While many economists have turned somersaults over the fact that non-farm payrolls have increased by more than 200,000 for nine straight months, the longest streak since 1995, the job numbers aren't so pretty beneath the surface.
The number of Americans tied to part-time jobs that they don't want totals almost 7 million, The Wall Street Journal
"The situation of these so-called involuntary part-time workers — those who would prefer to work more than 34 hours a week — has economists puzzling over whether a higher level of part-time employment might be a permanent legacy of the Great Recession," writes Journal reporter Nick Timiraos.

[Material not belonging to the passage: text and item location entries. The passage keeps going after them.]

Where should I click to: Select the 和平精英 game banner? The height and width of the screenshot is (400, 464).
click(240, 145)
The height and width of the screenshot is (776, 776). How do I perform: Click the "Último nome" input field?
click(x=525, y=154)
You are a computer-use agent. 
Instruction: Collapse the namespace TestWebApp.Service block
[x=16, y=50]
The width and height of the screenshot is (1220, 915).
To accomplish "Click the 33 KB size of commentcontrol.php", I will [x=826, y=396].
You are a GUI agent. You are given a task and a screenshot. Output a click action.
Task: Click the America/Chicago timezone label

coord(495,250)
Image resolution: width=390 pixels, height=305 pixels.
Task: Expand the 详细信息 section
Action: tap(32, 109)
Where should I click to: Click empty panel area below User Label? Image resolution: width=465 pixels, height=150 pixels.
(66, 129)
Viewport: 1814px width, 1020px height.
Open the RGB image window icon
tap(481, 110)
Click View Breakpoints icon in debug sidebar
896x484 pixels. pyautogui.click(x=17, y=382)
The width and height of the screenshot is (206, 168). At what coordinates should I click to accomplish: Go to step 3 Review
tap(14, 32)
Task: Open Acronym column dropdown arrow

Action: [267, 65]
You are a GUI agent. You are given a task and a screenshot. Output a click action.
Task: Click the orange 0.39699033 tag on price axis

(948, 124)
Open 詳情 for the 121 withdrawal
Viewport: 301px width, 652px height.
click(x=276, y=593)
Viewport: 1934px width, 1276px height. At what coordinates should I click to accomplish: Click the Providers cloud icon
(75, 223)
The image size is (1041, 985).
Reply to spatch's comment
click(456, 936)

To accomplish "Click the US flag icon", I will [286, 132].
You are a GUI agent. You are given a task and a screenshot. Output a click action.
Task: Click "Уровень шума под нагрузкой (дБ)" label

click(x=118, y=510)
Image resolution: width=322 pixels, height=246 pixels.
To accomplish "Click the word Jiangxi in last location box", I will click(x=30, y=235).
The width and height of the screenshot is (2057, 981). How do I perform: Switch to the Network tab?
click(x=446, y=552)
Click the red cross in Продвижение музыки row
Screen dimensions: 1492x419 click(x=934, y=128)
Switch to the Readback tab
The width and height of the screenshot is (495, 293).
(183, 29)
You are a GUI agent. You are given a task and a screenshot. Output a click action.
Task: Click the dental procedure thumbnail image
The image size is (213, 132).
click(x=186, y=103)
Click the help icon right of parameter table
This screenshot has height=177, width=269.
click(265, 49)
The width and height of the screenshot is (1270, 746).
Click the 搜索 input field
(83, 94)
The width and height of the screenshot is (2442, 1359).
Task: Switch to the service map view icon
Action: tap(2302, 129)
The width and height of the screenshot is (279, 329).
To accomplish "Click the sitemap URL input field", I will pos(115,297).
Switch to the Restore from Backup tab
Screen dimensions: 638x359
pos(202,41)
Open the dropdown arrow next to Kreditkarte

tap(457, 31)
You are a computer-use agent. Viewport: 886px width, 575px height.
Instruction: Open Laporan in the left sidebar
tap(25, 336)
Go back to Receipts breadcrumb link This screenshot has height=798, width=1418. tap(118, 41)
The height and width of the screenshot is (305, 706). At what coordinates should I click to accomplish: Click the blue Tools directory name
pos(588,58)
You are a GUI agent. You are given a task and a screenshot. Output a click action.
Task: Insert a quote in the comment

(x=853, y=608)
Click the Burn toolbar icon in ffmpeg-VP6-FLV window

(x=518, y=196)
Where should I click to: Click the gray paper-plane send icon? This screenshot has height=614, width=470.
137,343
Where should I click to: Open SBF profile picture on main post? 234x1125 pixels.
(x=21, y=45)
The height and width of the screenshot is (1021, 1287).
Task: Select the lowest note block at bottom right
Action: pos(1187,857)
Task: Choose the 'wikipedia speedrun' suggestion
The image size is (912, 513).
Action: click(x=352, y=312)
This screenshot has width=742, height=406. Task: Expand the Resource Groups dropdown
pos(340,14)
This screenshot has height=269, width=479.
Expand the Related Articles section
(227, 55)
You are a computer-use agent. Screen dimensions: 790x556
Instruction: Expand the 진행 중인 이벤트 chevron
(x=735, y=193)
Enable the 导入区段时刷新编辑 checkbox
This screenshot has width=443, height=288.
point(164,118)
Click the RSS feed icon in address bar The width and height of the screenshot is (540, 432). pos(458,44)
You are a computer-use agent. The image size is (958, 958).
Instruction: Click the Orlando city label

"If so, it could force more workers to choose between underemployment or working multiple jobs to make ends meet, leading to less income growth and weaker discretionary spending."
That's not a good sign for the economy, given that consumer spending accounts for about 70 percent of GDP.
"There's just less full-time jobs available than there used to be," Michelle Girard, chief economist at RBS Securities, tells The Journal.
Meanwhile, only 40 percent of the 214,000 jobs created in October were in fields that pay above the average national hourly wage of $24.57, down from 60 percent in September, according to MarketWatch.
"The mediocre nature of many new jobs and slow wage growth are perhaps the biggest obstacle to a full-blown economic recovery," writes MarketWatch reporter Jeffry Bartash
To be sure, 58 percent of the jobs created this year pay more than the average hourly wage, compared with less than 50 percent last year, according to a MarketWatch analysis. And data can be bumpy month to month.
Overall, average hourly wages climbed only 2 percent in the 12 months through October, barely topping the 1.7 percent increase in consumer prices for the 12 months through September.